Любовь подобна так называемому Млечному Пути на небе, яркому скоплению, образованному множеством маленьких звезд, каждая из которых нередко представляет собой туманность. В книгах описано четыреста или пятьсот мелких, сменяющихся и труднораспознаваемых чувств, которые мимикрируют под эту страсть, и самых непристойных, и заблуждающихся, зачастую принимающих второстепенное за главное. Лучшие из этих книг, такие как «Новая Элоиза», романы г-жи Котен, «Письма» м-ль де Леспинас, «Манон Леско», были написаны во Франции, стране, где растение по имени любовь всегда боится насмешек, подавлено требованиями национальной страсти – тщеславия, и почти никогда не достигает своей истинной высоты.

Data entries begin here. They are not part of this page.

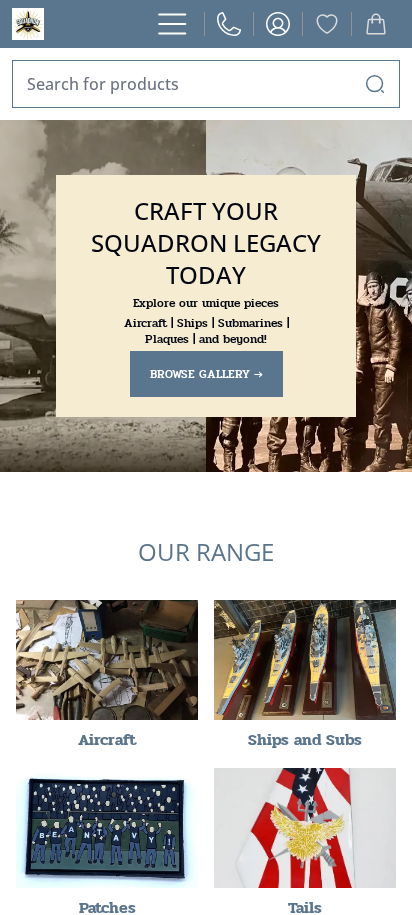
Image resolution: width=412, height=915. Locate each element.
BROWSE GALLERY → (206, 374)
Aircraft (107, 739)
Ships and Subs (305, 739)
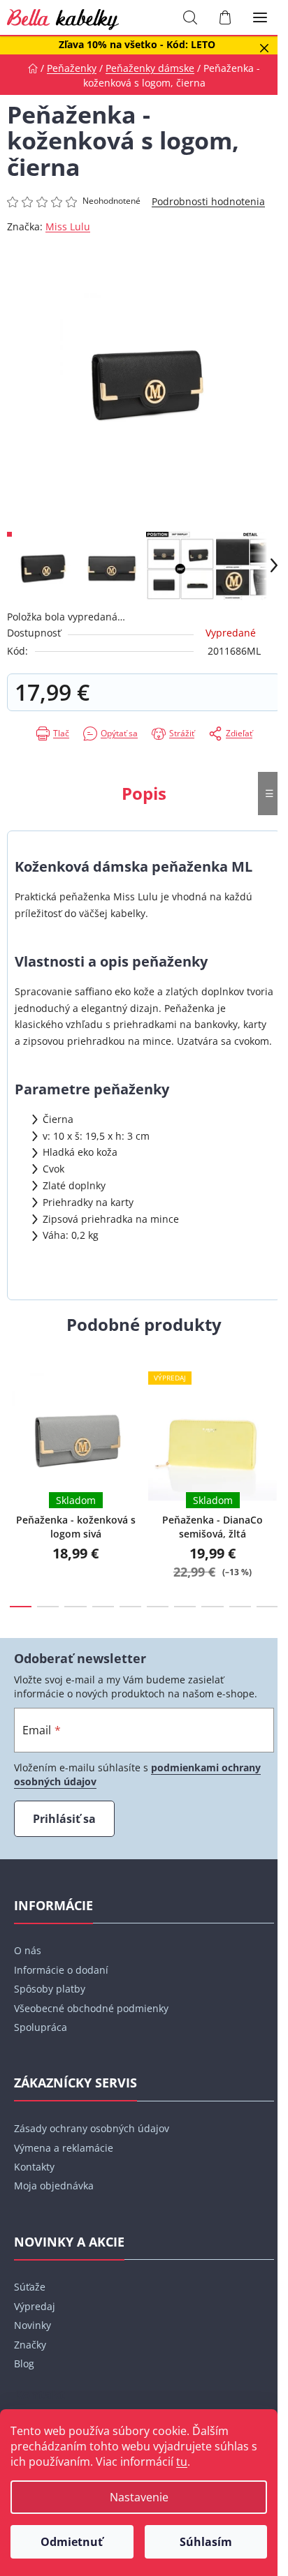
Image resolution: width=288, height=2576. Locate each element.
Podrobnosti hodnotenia (208, 201)
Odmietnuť (72, 2541)
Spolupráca (40, 2027)
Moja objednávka (54, 2185)
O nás (27, 1950)
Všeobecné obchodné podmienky (91, 2008)
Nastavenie (139, 2497)
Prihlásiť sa (64, 1818)
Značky (30, 2344)
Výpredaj (34, 2306)
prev (14, 1410)
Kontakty (34, 2166)
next (273, 1410)
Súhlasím (206, 2541)
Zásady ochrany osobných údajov (91, 2128)
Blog (24, 2363)
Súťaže (29, 2286)
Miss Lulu (67, 226)
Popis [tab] (144, 793)
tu (181, 2461)
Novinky (32, 2325)
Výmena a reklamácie (63, 2147)
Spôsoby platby (49, 1988)
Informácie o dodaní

Так что же значит – познавать любовь с помощью романов? Неужели тем, кто прочел описание любви в сотнях известных романов, но никогда ее не испытывал, останется лишь искать объяснение этого безумия в предлагаемой книге? Я отвечу, как эхо: «Это безумие».
Бедная разочарованная молодая женщина, желаете ли вы снова насладиться тем, что так занимало вас несколько лет назад, о чем вы не смели ни с кем говорить и что едва не лишило вас чести? Именно для вас я переделал эту книгу и постарался сделать ее более понятной. Сначала прочтите ее, а затем всегда бросайте в ее адрес короткую презрительную фразу, и засуньте ее в ваш книжный шкаф из лимонного дерева позади других книг; я бы даже посоветовал вам оставить несколько страниц неразрезанными.
Для несовершенного существа, возомнившего себя философом, дело не ограничится лишь несколькими неразрезанными страницами, оттого что ему всегда были чужды те безумные эмоции, которые все наше счастье в течение целой недели ставят в зависимость от одного взгляда. Иные, достигнув зрелого возраста, решительно намереваются позабыть о том, как однажды они могли опуститься до такой степени, чтобы ухаживать за женщиной и подвергать себя унижению отказа; эта книга вызовет их ненависть. Среди множества умных людей, порицавших это произведение по разным причинам, но всегда гневно, смешными мне показались только те, которые проявляют двойное тщеславие – они утверждают, что всегда стояли выше слабостей сердца, и при этом считают, будто обладают достаточной проницательностью, чтобы судить априори о степени точности философского трактата, который является лишь последовательным описанием всех этих слабостей.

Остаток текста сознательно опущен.